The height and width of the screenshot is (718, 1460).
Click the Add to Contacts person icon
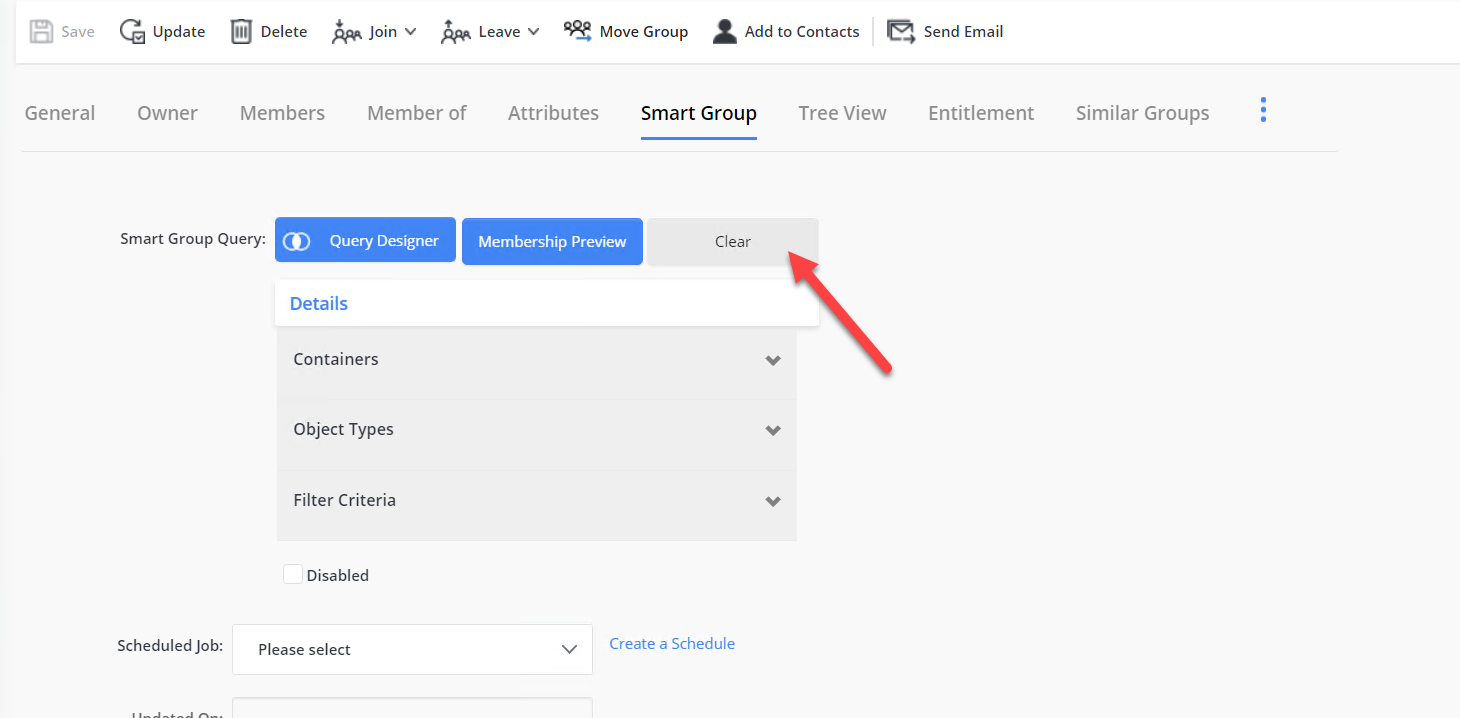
━━━━━━━━━━━━━━━━━━━━
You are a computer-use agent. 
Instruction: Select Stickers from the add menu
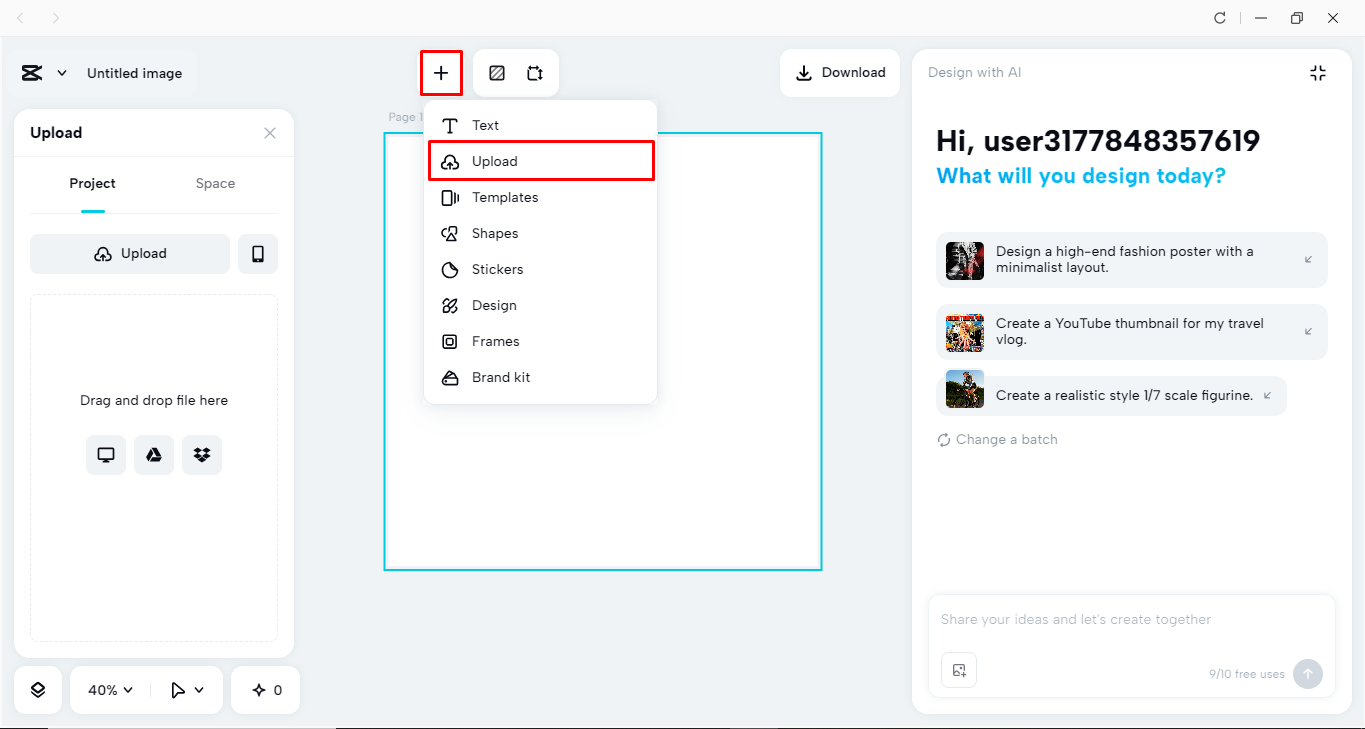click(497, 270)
━━━━━━━━━━━━━━━━━━━━
Convert the stretch of material from the line containing "You are a computer-use agent." through the line containing "click(497, 270)" into a numbered list, omitting any blank lines and leaving out the pictures.

1. You are a computer-use agent. 
2. Instruction: Select Stickers from the add menu
3. click(497, 270)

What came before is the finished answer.